L'Équipe de Recherche Textes, Informatique, Multilinguisme (ERTIM) is a research team, Inalco's own unit, created in 2005, working mainly in Automatic Language Processing (NLP for Natural Language Processing).

ERTIM's scientific project is organized around the following themes:

Focus 1: Digital humanities

Resp.: Mathieu Valette

Research in the humanities, social sciences and literary disciplines is now strongly encouraged to use digital tools. ERTIM is particularly solicited in several social science fields (political science, history, art, etc.) to support the use of NLP and corpus linguistics methods in research. The aim of this axis is to develop methods and algorithms in various fields of digital humanities.

Axis 2: Language diversity

Presidents: Pierre Magistry and Ilaine Wang

In line with Inalco's mission to preserve the world's languages, ERTIM is interested in the issue of language diversity in automatic processing techniques. The focus is on "poorly endowed" languages and heritage languages. Two angles of approach are envisaged: on the one hand, to study what these languages pose as specific questions for NLP and for the necessary adaptation of methods (limited corpora and other resources, effects of transfer learning, lack of standardization...); on the other hand, to show what NLP can contribute to the description and preservation of these languages. A language without automatic processing tools or poorly supported by IT systems is all the more endangered today.

Phase 3: NLP Methodology

Resp.: Damien Nouvel

The scientific work carried out at ERTIM mainly calls on NLP methods, which require expertise in the languages and corpora processed to better design, evaluate and exploit the tasks carried out. Technological advances in automatic data processing are undeniable: in recent years, the development and use of AI methods based on neural networks to build language models have become a central issue in NLP, both in industry and in the scientific community. The unit will work on all aspects of these technologies to produce studies, design algorithms or resources.

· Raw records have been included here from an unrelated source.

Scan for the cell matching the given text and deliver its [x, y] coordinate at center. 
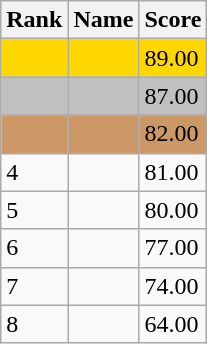
8 [34, 324]
7 [34, 286]
82.00 [173, 134]
4 [34, 172]
64.00 [173, 324]
Name [104, 20]
87.00 [173, 96]
81.00 [173, 172]
Rank [34, 20]
77.00 [173, 248]
89.00 [173, 58]
80.00 [173, 210]
74.00 [173, 286]
Score [173, 20]
5 [34, 210]
6 [34, 248]
From the cell containing the given text, extract its center point as (x, y) coordinate. 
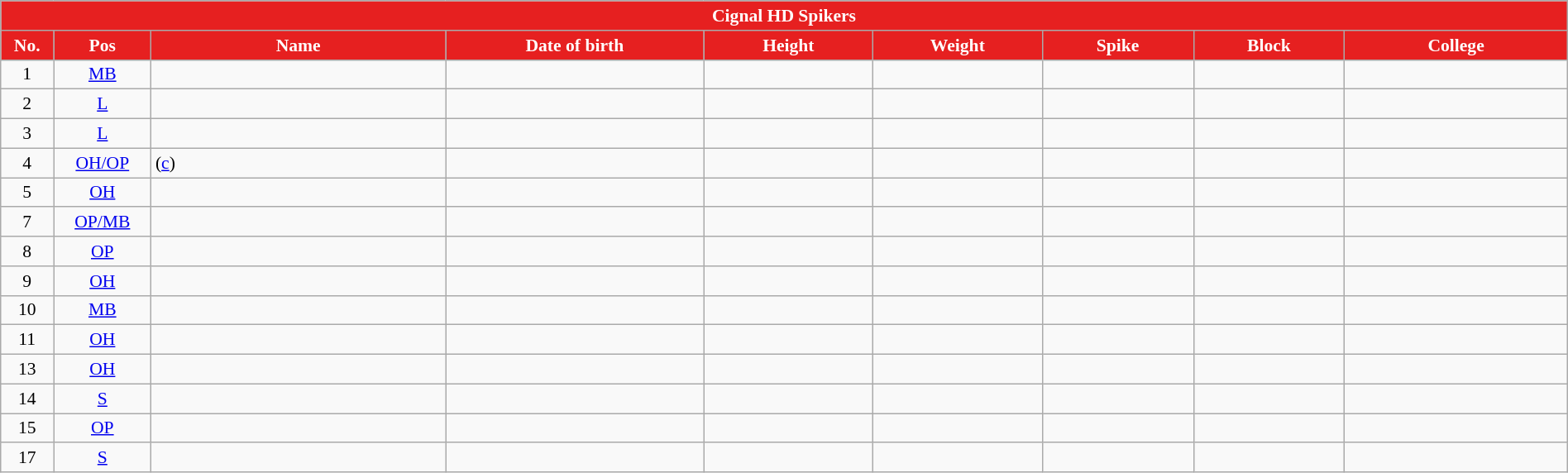
Date of birth (576, 45)
Pos (103, 45)
OH/OP (103, 163)
College (1456, 45)
1 (27, 74)
7 (27, 222)
OP/MB (103, 222)
13 (27, 370)
No. (27, 45)
Name (299, 45)
3 (27, 134)
5 (27, 193)
Spike (1118, 45)
14 (27, 399)
Weight (958, 45)
Cignal HD Spikers (784, 16)
Block (1269, 45)
Height (789, 45)
10 (27, 310)
9 (27, 281)
2 (27, 104)
4 (27, 163)
15 (27, 428)
(c) (299, 163)
8 (27, 251)
11 (27, 340)
17 (27, 458)
Identify which cell holds the provided text, then report its [x, y] central coordinate. 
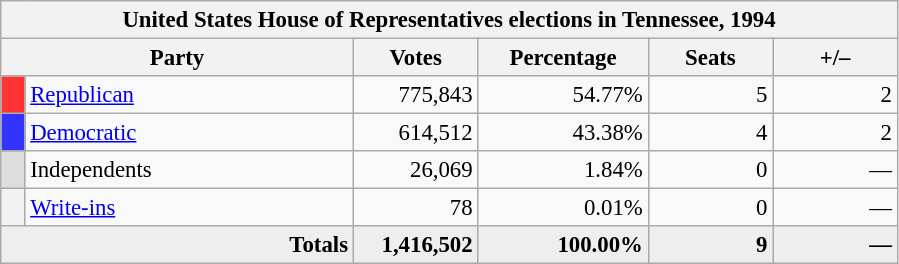
5 [710, 95]
+/– [836, 58]
Seats [710, 58]
Percentage [563, 58]
9 [710, 245]
1,416,502 [416, 245]
Independents [189, 170]
Democratic [189, 133]
United States House of Representatives elections in Tennessee, 1994 [450, 20]
43.38% [563, 133]
1.84% [563, 170]
0.01% [563, 208]
Totals [178, 245]
Votes [416, 58]
26,069 [416, 170]
Party [178, 58]
54.77% [563, 95]
775,843 [416, 95]
Write-ins [189, 208]
Republican [189, 95]
4 [710, 133]
614,512 [416, 133]
100.00% [563, 245]
78 [416, 208]
Output the (X, Y) coordinate of the center of the cell containing the given text.  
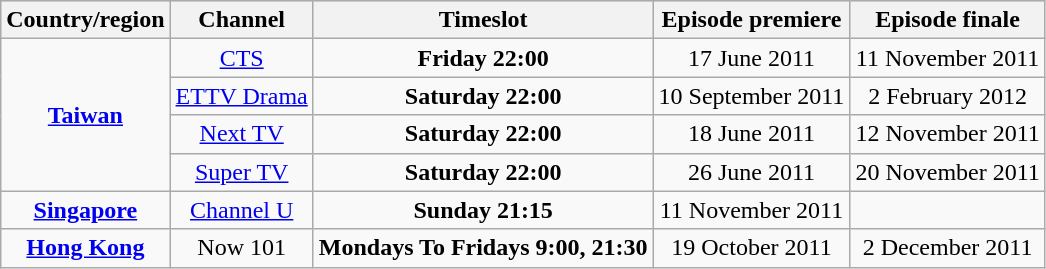
18 June 2011 (752, 134)
20 November 2011 (948, 172)
26 June 2011 (752, 172)
Now 101 (242, 248)
Channel (242, 20)
17 June 2011 (752, 58)
Sunday 21:15 (483, 210)
Timeslot (483, 20)
Hong Kong (86, 248)
Mondays To Fridays 9:00, 21:30 (483, 248)
Taiwan (86, 115)
Friday 22:00 (483, 58)
19 October 2011 (752, 248)
Next TV (242, 134)
CTS (242, 58)
2 February 2012 (948, 96)
Country/region (86, 20)
Episode premiere (752, 20)
10 September 2011 (752, 96)
Singapore (86, 210)
2 December 2011 (948, 248)
12 November 2011 (948, 134)
ETTV Drama (242, 96)
Episode finale (948, 20)
Super TV (242, 172)
Channel U (242, 210)
Return the (x, y) coordinate for the center point of the cell that contains the specified text.  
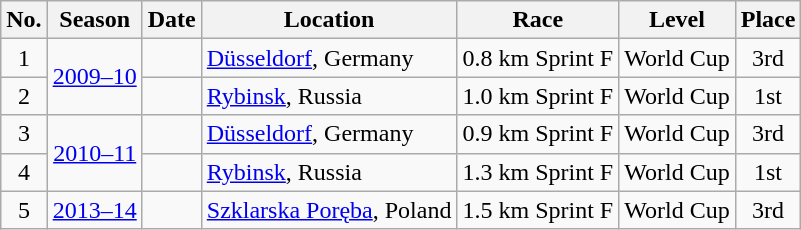
3 (24, 134)
5 (24, 210)
2013–14 (94, 210)
2009–10 (94, 77)
Location (329, 20)
No. (24, 20)
Race (538, 20)
0.9 km Sprint F (538, 134)
Place (768, 20)
1.5 km Sprint F (538, 210)
0.8 km Sprint F (538, 58)
Level (677, 20)
1 (24, 58)
4 (24, 172)
2010–11 (94, 153)
Szklarska Poręba, Poland (329, 210)
Date (172, 20)
2 (24, 96)
Season (94, 20)
1.3 km Sprint F (538, 172)
1.0 km Sprint F (538, 96)
Locate the cell with the specified text and output its [x, y] center coordinate. 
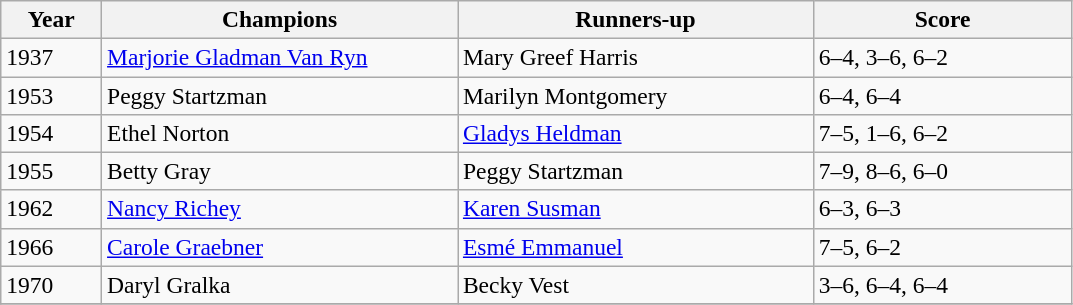
Daryl Gralka [280, 285]
Nancy Richey [280, 209]
Gladys Heldman [636, 133]
Betty Gray [280, 171]
3–6, 6–4, 6–4 [942, 285]
Champions [280, 19]
1970 [52, 285]
6–4, 6–4 [942, 95]
Score [942, 19]
1966 [52, 247]
1962 [52, 209]
Marilyn Montgomery [636, 95]
6–4, 3–6, 6–2 [942, 57]
1953 [52, 95]
Karen Susman [636, 209]
6–3, 6–3 [942, 209]
7–5, 6–2 [942, 247]
Runners-up [636, 19]
1954 [52, 133]
1937 [52, 57]
Marjorie Gladman Van Ryn [280, 57]
Ethel Norton [280, 133]
Becky Vest [636, 285]
7–9, 8–6, 6–0 [942, 171]
Mary Greef Harris [636, 57]
Carole Graebner [280, 247]
Year [52, 19]
Esmé Emmanuel [636, 247]
1955 [52, 171]
7–5, 1–6, 6–2 [942, 133]
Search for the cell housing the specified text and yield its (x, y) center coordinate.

Axis 4: Linguistic information acquisition

Resp.: Kata Gabor

The work in this axis will fall within the field of computational linguistics. The unit will seek to identify, model and extract information relevant to linguistic competence from performance data, which may come from corpora or, more recently, from representations created by corpus-based language models. In this context, the issue of the distinction between generalization (statistical, linguistic) and lexical memorization is of particular interest. ERTIM will seek to implement methodologies that enable linguistic patterns to be distilled from data, and to verify their validity, with a critical eye on purely experimental approaches (probes, for example) and particular attention to formulating linguistic hypotheses that facilitate the interpretation of experiments.